__Instructions to follow__. Report every line of the records that contains the word "computer".

__Source data__.

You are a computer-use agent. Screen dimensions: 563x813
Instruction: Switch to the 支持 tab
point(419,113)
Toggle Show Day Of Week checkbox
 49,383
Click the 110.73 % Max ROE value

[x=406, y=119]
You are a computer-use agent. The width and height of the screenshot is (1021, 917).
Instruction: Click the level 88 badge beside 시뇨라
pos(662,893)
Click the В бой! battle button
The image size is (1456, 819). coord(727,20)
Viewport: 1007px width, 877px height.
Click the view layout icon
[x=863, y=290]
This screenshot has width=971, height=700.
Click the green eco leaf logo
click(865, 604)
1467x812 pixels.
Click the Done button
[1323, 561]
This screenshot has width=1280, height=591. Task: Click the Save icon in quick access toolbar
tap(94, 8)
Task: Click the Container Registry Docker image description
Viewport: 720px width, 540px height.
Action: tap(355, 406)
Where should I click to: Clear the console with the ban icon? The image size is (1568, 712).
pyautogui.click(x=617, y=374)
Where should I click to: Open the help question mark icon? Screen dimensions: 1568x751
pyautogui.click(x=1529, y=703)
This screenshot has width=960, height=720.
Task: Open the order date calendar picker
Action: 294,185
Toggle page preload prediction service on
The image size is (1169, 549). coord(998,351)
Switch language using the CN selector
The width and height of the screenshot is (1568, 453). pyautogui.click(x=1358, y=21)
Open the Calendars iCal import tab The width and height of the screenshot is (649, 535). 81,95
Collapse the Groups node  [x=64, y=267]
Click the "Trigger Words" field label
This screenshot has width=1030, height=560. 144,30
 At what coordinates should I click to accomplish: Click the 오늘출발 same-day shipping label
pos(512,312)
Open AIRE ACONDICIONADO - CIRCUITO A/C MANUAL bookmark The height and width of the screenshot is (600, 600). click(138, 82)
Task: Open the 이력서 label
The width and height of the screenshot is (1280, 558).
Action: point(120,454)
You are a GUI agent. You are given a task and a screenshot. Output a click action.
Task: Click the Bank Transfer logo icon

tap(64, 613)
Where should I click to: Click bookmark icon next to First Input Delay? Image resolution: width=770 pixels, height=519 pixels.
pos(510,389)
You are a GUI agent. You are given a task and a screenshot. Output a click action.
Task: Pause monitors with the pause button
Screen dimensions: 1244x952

__Answer to the problem__.
You are a computer-use agent. Screen dimensions: 563x813
You are a computer-use agent. The width and height of the screenshot is (1021, 917).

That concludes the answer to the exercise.